Quantcast

PENNSYLVANIA RECORD

Thursday, November 21, 2024

Former magisterial district judge receives 16-to-32-month prison sentence for concealing son’s criminal citation

Rita arnold

Rita Arnold, the former magisterial district judge from suburban

Philadelphia who had admitted to trying to get her adult son out of a summary citation for harassment, has been sentenced to state prison by a Chester County Court judge.

Arnold, who back in June pleaded guilty to tampering with records and obstructing the administration of law and other governmental function, was sentenced to between 16 and 32 months in prison, according to court records.

News reports stated that Chester County Common Pleas Court Judge John Braxton handed down the hefty sentence despite the fact that Arnold, who recently had a double mastectomy, will require a regimen of chemotherapy because her breast cancer had spread.

Arnold, who served as a district judge in Downingtown, Pa. for nearly two decades, was arrested by agents with the Pennsylvania Attorney General’s Office back in the spring and charged with concealing a citation that had been issued to one of her son’s after the man got into a fight with his brother.

The former local judge was apparently attempting to protect the son against a possible probation violation.

Arnold, who resigned from the bench following her arrest, admitted that she concealed her son’s citation for more than two months before she docketed it in the state judiciary’s computer system.
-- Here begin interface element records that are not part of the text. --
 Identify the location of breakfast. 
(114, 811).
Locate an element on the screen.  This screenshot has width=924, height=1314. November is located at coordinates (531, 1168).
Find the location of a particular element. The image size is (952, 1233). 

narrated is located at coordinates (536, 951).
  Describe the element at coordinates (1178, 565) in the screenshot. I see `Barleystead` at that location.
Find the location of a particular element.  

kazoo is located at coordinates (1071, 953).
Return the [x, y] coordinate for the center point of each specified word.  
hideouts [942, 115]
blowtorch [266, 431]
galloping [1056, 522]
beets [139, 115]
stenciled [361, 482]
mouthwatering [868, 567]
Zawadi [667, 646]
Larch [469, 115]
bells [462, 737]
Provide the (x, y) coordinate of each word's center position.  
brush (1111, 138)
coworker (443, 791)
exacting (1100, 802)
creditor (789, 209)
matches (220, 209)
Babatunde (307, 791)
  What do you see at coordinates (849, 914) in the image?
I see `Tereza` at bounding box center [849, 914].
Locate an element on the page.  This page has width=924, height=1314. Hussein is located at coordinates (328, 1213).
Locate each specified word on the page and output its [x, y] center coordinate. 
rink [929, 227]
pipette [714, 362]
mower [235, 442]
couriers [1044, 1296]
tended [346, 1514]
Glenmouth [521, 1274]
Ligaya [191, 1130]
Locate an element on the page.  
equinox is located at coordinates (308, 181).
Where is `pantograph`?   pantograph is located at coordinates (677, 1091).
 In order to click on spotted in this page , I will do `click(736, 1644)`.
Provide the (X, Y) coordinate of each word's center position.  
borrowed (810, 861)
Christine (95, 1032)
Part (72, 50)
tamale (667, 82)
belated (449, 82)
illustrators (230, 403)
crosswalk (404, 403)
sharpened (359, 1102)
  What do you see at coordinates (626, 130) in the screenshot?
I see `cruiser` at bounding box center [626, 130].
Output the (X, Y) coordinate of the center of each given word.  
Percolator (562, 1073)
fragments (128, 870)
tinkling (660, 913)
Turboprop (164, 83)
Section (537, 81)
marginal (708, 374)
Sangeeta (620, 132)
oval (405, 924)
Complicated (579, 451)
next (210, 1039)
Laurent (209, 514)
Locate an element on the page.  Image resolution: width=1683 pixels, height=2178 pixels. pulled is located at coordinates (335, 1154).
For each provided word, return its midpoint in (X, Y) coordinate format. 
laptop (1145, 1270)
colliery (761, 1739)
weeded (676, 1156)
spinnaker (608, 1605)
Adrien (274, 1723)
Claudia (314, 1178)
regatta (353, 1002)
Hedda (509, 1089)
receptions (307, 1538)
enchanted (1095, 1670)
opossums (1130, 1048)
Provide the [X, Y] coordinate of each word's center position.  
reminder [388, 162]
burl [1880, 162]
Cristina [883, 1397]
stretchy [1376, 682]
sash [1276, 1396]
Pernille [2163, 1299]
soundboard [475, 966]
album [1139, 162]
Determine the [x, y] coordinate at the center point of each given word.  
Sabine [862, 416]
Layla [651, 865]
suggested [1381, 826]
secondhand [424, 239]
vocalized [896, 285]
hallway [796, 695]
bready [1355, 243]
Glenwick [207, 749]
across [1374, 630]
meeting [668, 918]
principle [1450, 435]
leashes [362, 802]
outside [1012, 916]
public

Authorities alleged that Arnold not only failed to immediately docket the son’s citation, but that she also failed to follow proper procedure to transfer the matter to another district court so as to avoid any appearance of impropriety.

Pennsylvania’s Court of Judicial Discipline had suspended Arnold from her post for one month last summer.

The Philadelphia Inquirer on Wednesday quoted Arnold’s lawyer, Heidi Eakin, as saying that Judge Braxton considered Arnold’s medical condition in crafting the sentence, but determined that Arnold would be able to receive appropriate cancer treatment while in state prison.

Eakin, however, was then quoted saying she was not sure how Arnold would receive her chemotherapy while behind prison walls.

Court records show that Arnold will serve out her sentence at the State Correctional Institution – Muncy, a prison for women in Lycoming County, which is in north-central Pennsylvania.